• [Exercise aim]: The whole listing below should be retyped exactly, without any images.

• [Exercise material]:

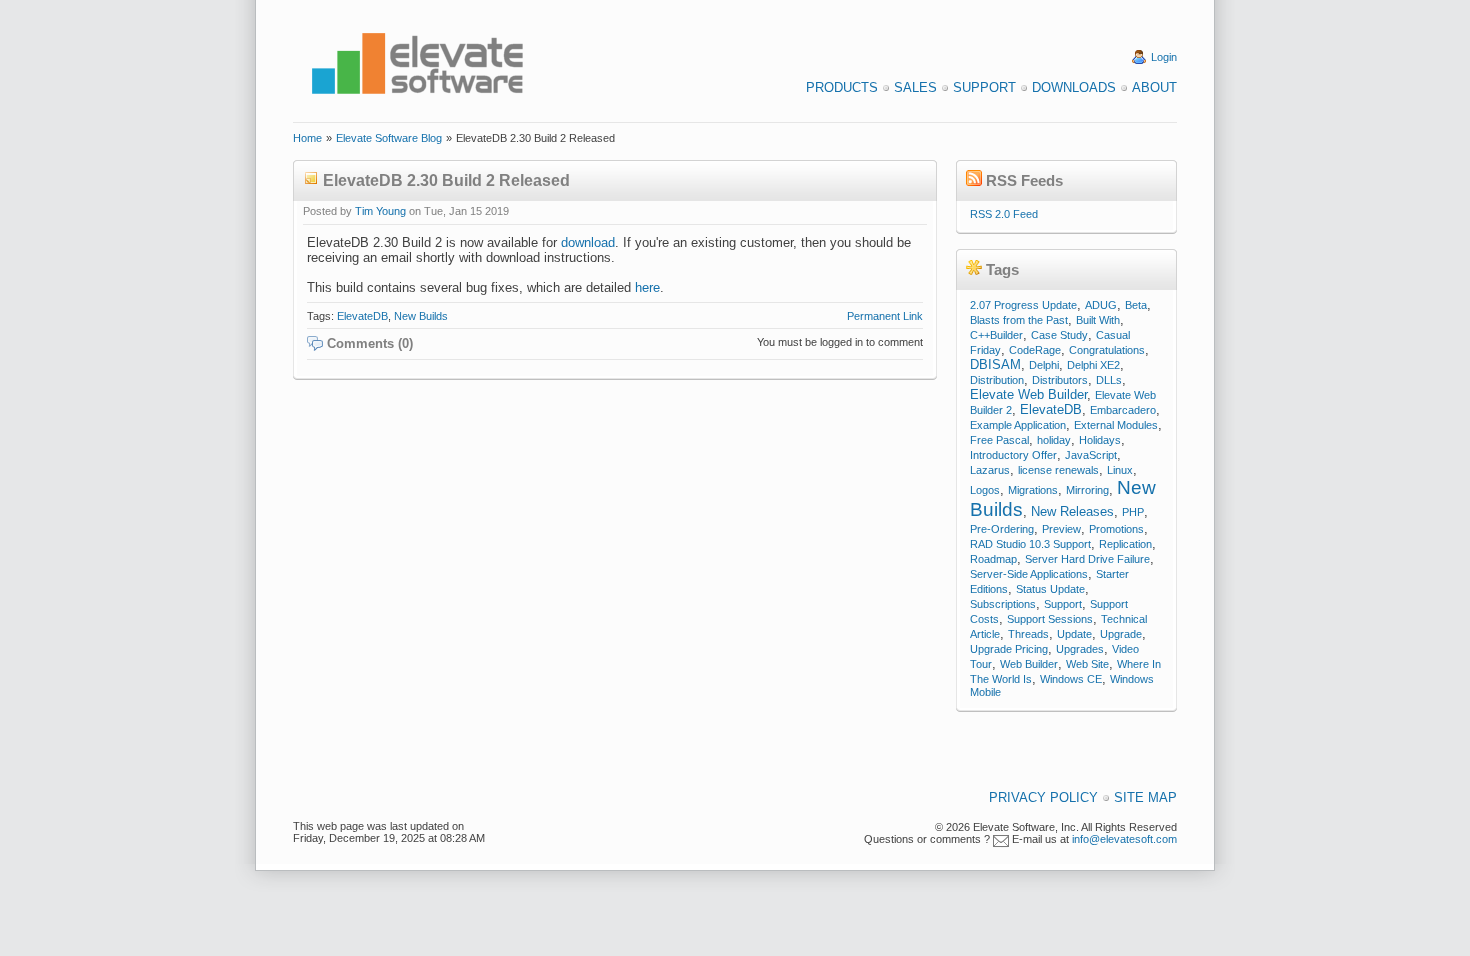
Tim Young (380, 211)
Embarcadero (1123, 410)
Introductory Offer (1013, 455)
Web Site (1087, 664)
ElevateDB (362, 316)
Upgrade (1121, 634)
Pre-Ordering (1002, 529)
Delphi (1044, 365)
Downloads (1074, 87)
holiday (1054, 440)
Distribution (997, 380)
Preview (1061, 529)
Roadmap (993, 559)
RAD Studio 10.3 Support (1030, 544)
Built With (1098, 320)
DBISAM (995, 364)
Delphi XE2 (1093, 365)
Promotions (1116, 529)
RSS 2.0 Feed (1004, 214)
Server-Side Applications (1029, 574)
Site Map (1145, 797)
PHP (1133, 512)
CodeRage (1035, 350)
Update (1074, 634)
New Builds (421, 316)
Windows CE (1071, 679)
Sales (915, 87)
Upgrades (1080, 649)
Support (984, 87)
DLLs (1109, 380)
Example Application (1018, 425)
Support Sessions (1050, 619)
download (588, 242)
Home (307, 138)
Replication (1125, 544)
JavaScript (1091, 455)
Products (842, 87)
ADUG (1101, 305)
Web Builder (1029, 664)
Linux (1120, 470)
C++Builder (996, 335)
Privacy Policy (1043, 797)
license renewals (1058, 470)
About (1154, 87)
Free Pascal (999, 440)
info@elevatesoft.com (1124, 839)
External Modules (1116, 425)
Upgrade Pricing (1009, 649)
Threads (1028, 634)
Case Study (1059, 335)
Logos (985, 490)
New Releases (1072, 511)
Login (1164, 57)
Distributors (1060, 380)
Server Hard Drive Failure (1087, 559)
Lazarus (990, 470)
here (647, 287)
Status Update (1050, 589)
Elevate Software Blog (389, 138)
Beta (1136, 305)
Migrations (1033, 490)
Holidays (1100, 440)
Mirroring (1087, 490)
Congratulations (1107, 350)
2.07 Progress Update (1023, 305)
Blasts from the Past (1019, 320)
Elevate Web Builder (1028, 394)
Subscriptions (1003, 604)
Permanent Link (885, 316)
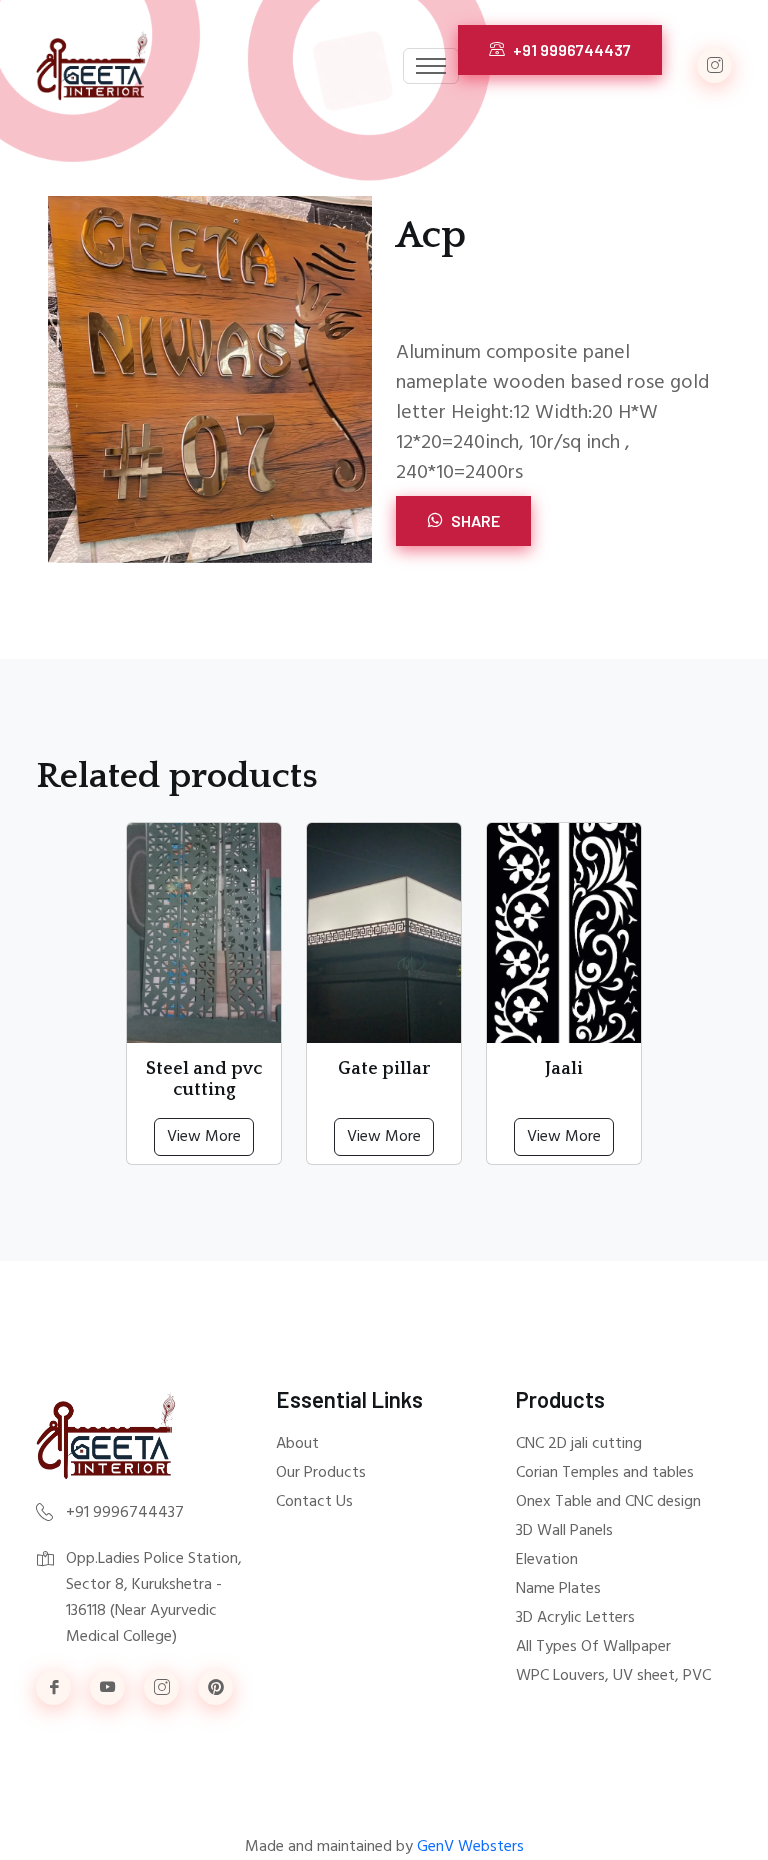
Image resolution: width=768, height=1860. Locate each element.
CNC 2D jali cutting (579, 1444)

• [Output of the task]:
Tim Young (380, 211)
Embarcadero (1123, 410)
Introductory Offer (1013, 455)
Web Site (1087, 664)
ElevateDB (362, 316)
Upgrade (1121, 634)
Pre-Ordering (1002, 529)
Delphi (1044, 365)
Downloads (1074, 87)
holiday (1054, 440)
Distribution (997, 380)
Preview (1061, 529)
Roadmap (993, 559)
RAD Studio 10.3 Support (1030, 544)
Built With (1098, 320)
DBISAM (995, 364)
Delphi XE2 (1093, 365)
Promotions (1116, 529)
RSS 2.0 Feed (1004, 214)
Server-Side Applications (1029, 574)
Site Map (1145, 797)
PHP (1133, 512)
CodeRage (1035, 350)
Update (1074, 634)
New Builds (421, 316)
Windows CE (1071, 679)
Sales (915, 87)
Upgrades (1080, 649)
Support (984, 87)
DLLs (1109, 380)
Example Application (1018, 425)
Support Sessions (1050, 619)
download (588, 242)
Home (307, 138)
Replication (1125, 544)
JavaScript (1091, 455)
Products (842, 87)
ADUG (1101, 305)
Web Builder (1029, 664)
Linux (1120, 470)
C++Builder (996, 335)
Privacy Policy (1043, 797)
license renewals (1058, 470)
About (1154, 87)
Free Pascal (999, 440)
info@elevatesoft.com (1124, 839)
External Modules (1116, 425)
Upgrade Pricing (1009, 649)
Threads (1028, 634)
Case Study (1059, 335)
Logos (985, 490)
New Releases (1072, 511)
Login (1164, 57)
Distributors (1060, 380)
Server Hard Drive Failure (1087, 559)
Lazarus (990, 470)
here (647, 287)
Status Update (1050, 589)
Elevate Software Blog (389, 138)
Beta (1136, 305)
Migrations (1033, 490)
Holidays (1100, 440)
Mirroring (1087, 490)
Congratulations (1107, 350)
2.07 Progress Update (1023, 305)
Blasts from the Past (1019, 320)
Elevate Web Builder (1028, 394)
Subscriptions (1003, 604)
Permanent Link (885, 316)
Image resolution: width=768, height=1860. Locate each element.
CNC 2D jali cutting (579, 1444)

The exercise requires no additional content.